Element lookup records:
* START *

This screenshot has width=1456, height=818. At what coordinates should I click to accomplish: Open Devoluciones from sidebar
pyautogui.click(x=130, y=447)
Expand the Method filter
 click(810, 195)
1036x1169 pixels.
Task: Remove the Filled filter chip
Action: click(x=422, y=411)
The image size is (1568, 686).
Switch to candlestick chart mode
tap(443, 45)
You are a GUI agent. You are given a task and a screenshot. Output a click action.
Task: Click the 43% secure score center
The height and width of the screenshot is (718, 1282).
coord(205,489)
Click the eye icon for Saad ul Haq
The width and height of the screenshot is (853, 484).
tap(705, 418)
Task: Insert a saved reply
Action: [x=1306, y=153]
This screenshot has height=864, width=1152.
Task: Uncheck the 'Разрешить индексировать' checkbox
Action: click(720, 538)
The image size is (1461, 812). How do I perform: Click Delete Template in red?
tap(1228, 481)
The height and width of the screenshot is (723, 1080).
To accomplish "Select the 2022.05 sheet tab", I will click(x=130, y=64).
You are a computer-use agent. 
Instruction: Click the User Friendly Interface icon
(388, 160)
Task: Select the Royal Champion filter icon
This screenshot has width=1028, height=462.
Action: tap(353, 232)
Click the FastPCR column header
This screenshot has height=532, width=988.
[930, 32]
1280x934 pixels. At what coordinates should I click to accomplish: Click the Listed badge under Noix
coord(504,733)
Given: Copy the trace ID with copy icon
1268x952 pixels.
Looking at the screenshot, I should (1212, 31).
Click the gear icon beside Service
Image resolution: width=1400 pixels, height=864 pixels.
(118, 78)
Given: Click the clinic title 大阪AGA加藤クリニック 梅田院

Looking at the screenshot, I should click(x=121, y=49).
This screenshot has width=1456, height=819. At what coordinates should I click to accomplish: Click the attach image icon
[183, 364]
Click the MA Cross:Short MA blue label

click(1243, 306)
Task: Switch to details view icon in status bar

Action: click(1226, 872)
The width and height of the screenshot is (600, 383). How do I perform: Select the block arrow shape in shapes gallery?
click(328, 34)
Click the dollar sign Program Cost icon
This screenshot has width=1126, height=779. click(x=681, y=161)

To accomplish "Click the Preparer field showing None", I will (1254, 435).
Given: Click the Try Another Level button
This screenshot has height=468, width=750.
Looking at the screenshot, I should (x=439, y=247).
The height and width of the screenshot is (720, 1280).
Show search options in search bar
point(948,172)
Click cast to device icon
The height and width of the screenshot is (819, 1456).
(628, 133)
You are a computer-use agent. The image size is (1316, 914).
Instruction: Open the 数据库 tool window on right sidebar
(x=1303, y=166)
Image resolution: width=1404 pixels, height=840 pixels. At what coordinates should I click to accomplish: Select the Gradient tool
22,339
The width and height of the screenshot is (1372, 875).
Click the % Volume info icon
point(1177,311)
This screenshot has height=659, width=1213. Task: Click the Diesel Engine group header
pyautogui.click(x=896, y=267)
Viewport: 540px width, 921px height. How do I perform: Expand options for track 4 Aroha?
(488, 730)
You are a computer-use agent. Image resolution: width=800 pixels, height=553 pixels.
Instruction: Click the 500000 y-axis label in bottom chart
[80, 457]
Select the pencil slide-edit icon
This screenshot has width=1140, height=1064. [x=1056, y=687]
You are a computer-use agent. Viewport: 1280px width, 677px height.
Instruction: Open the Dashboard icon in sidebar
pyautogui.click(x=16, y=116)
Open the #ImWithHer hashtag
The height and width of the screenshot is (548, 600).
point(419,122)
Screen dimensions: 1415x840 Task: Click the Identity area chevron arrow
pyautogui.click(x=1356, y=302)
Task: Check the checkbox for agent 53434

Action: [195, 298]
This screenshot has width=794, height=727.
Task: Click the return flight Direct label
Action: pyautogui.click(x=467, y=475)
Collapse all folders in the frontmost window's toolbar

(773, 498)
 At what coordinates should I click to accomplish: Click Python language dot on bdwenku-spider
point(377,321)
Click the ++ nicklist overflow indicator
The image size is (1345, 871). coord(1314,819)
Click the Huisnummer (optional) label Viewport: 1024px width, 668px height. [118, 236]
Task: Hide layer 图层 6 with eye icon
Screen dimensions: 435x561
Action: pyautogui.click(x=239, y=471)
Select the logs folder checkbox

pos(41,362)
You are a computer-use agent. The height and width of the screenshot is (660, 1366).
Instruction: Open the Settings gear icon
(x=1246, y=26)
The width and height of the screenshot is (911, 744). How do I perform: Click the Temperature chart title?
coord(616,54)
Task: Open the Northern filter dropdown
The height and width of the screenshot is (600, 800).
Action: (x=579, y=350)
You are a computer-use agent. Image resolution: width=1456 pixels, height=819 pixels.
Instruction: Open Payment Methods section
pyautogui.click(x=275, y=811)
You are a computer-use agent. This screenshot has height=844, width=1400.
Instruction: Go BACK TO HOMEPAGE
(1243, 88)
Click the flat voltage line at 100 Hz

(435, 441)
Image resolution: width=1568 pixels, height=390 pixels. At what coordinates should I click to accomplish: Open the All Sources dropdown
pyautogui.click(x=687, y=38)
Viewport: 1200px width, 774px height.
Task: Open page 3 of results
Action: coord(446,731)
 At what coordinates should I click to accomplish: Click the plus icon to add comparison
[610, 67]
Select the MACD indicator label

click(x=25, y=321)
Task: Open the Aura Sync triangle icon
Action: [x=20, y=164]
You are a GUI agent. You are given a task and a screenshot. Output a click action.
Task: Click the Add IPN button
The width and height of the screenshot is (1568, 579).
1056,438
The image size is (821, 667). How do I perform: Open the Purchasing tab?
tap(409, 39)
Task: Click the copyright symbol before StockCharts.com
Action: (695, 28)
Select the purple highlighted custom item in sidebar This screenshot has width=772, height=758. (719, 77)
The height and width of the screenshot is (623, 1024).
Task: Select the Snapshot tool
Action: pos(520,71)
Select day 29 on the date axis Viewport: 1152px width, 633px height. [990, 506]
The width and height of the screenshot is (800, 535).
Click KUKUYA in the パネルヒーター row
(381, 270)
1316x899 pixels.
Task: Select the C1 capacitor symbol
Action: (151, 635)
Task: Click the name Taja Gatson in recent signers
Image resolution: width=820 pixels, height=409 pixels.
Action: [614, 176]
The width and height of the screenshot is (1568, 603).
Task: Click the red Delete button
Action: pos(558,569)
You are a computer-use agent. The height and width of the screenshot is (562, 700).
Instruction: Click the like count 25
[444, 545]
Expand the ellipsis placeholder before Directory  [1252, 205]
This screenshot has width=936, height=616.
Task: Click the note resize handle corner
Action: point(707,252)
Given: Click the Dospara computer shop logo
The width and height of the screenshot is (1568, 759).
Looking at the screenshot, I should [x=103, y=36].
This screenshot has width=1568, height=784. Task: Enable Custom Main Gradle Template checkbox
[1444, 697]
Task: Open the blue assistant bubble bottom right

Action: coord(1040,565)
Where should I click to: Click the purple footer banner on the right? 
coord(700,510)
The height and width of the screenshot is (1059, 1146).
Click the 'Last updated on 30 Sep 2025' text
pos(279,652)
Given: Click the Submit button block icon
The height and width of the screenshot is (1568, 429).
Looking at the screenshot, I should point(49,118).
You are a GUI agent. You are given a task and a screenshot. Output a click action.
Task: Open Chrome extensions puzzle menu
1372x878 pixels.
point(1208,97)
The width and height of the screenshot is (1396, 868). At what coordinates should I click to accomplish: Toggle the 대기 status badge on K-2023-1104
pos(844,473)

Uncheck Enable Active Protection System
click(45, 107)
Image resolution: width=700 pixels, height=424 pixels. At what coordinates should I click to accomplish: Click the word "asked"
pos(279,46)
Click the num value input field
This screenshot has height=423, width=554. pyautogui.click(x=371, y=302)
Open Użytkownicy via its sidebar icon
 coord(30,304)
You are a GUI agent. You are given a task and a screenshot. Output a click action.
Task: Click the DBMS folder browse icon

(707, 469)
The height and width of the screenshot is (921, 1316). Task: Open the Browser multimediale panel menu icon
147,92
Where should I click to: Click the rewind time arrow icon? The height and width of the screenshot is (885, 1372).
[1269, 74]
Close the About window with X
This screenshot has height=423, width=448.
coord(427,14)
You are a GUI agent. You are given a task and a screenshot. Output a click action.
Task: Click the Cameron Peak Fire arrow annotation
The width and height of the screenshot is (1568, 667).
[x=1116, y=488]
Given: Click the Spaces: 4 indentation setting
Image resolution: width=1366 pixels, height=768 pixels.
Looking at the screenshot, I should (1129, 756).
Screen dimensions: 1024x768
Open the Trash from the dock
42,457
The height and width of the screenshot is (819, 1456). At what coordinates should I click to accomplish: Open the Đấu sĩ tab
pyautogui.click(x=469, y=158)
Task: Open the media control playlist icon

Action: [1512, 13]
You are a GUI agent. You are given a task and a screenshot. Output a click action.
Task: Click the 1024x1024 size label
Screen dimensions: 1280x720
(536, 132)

* END *

- _Task statement_
Copy out the items word for word from the start through the line containing "Action: click(1226, 872)", including that line.

- _The output_
This screenshot has width=1456, height=818. At what coordinates should I click to accomplish: Open Devoluciones from sidebar
pyautogui.click(x=130, y=447)
Expand the Method filter
 click(810, 195)
1036x1169 pixels.
Task: Remove the Filled filter chip
Action: click(x=422, y=411)
The image size is (1568, 686).
Switch to candlestick chart mode
tap(443, 45)
You are a GUI agent. You are given a task and a screenshot. Output a click action.
Task: Click the 43% secure score center
The height and width of the screenshot is (718, 1282).
coord(205,489)
Click the eye icon for Saad ul Haq
The width and height of the screenshot is (853, 484).
tap(705, 418)
Task: Insert a saved reply
Action: [x=1306, y=153]
This screenshot has height=864, width=1152.
Task: Uncheck the 'Разрешить индексировать' checkbox
Action: click(720, 538)
The image size is (1461, 812). How do I perform: Click Delete Template in red?
tap(1228, 481)
The height and width of the screenshot is (723, 1080).
To accomplish "Select the 2022.05 sheet tab", I will click(x=130, y=64).
You are a computer-use agent. 
Instruction: Click the User Friendly Interface icon
(388, 160)
Task: Select the Royal Champion filter icon
This screenshot has width=1028, height=462.
Action: tap(353, 232)
Click the FastPCR column header
This screenshot has height=532, width=988.
[930, 32]
1280x934 pixels. At what coordinates should I click to accomplish: Click the Listed badge under Noix
coord(504,733)
Given: Copy the trace ID with copy icon
1268x952 pixels.
Looking at the screenshot, I should (1212, 31).
Click the gear icon beside Service
Image resolution: width=1400 pixels, height=864 pixels.
(118, 78)
Given: Click the clinic title 大阪AGA加藤クリニック 梅田院

Looking at the screenshot, I should click(x=121, y=49).
This screenshot has width=1456, height=819. At what coordinates should I click to accomplish: Click the attach image icon
[183, 364]
Click the MA Cross:Short MA blue label

click(1243, 306)
Task: Switch to details view icon in status bar

Action: click(1226, 872)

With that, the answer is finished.